ECLI:NL:RBAMS:2019:9786
Rechtbank Amsterdam
- Op tegenspraak
- Rechtspraak.nl
Ontneming van wederrechtelijk verkregen voordeel in het kader van afpersing
Op 19 december 2019 heeft de rechtbank Amsterdam uitspraak gedaan in een ontnemingszaak met parketnummer 13/741053-19. Deze zaak betreft de vordering van de officier van justitie, mr. E. Broekhof, tot het vaststellen van het wederrechtelijk verkregen voordeel van de veroordeelde, die in een eerdere strafzaak was veroordeeld voor afpersing. De veroordeelde, geboren in 1999 en gedetineerd, had een bedrag van € 620,- afgeperst van een slachtoffer. Tijdens de zitting op 5 december 2019 heeft de rechtbank de vordering van de officier van justitie behandeld, waarbij de verdediging heeft betoogd dat de ontnemingsvordering afgewezen moest worden, omdat de verdachte in de onderliggende strafzaak vrijgesproken moest worden van het tenlastegelegde.

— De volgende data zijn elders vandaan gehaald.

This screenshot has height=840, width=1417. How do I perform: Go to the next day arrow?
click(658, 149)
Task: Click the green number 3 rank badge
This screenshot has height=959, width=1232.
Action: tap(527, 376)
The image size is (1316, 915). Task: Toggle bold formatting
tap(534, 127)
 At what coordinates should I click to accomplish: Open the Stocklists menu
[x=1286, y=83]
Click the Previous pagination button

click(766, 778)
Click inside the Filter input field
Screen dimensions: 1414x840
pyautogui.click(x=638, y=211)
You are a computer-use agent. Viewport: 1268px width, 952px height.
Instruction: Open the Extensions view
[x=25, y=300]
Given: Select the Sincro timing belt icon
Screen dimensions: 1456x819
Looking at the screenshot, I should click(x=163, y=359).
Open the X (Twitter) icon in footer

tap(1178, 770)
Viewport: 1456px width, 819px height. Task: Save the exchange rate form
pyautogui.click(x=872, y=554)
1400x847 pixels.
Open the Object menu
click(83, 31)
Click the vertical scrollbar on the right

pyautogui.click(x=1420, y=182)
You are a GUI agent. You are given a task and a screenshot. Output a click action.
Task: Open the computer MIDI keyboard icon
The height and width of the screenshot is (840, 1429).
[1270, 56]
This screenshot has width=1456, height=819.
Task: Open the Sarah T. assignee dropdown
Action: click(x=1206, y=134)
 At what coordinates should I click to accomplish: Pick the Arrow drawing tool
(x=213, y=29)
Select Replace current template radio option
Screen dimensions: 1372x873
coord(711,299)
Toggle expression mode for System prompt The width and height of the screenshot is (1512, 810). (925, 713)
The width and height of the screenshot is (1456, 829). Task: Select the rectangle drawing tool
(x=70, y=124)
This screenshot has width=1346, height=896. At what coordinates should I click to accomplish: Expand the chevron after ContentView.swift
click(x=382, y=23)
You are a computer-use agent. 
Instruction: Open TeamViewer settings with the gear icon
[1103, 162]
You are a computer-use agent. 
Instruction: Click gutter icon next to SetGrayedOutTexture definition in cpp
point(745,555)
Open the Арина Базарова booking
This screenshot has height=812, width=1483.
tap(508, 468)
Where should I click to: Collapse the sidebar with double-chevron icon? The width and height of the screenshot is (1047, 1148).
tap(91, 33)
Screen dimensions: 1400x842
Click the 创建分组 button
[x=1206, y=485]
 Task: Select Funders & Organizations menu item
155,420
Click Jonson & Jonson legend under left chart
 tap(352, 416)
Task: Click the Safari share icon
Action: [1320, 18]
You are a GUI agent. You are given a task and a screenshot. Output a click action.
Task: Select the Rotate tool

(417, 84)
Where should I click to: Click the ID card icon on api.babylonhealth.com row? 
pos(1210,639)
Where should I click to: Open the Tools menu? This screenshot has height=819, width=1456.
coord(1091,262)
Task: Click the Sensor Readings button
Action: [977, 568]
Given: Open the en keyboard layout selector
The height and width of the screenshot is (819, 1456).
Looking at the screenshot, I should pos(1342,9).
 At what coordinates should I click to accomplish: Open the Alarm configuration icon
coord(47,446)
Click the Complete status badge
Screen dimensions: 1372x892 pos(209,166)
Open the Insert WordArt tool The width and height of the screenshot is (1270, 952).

De rechtbank heeft echter geoordeeld dat de vordering van de officier van justitie moet worden toegewezen. De rechtbank baseert haar oordeel op het vonnis van 19 december 2019, waarin is vastgesteld dat de veroordeelde het slachtoffer heeft gedwongen tot afgifte van het bedrag van € 620,-. De rechtbank concludeert dat dit bedrag wederrechtelijk is verkregen en legt de veroordeelde de verplichting op om dit bedrag aan de Staat te betalen. De beslissing is genomen op basis van artikel 36e van het Wetboek van Strafrecht, dat de grondslag vormt voor de ontnemingsmaatregel.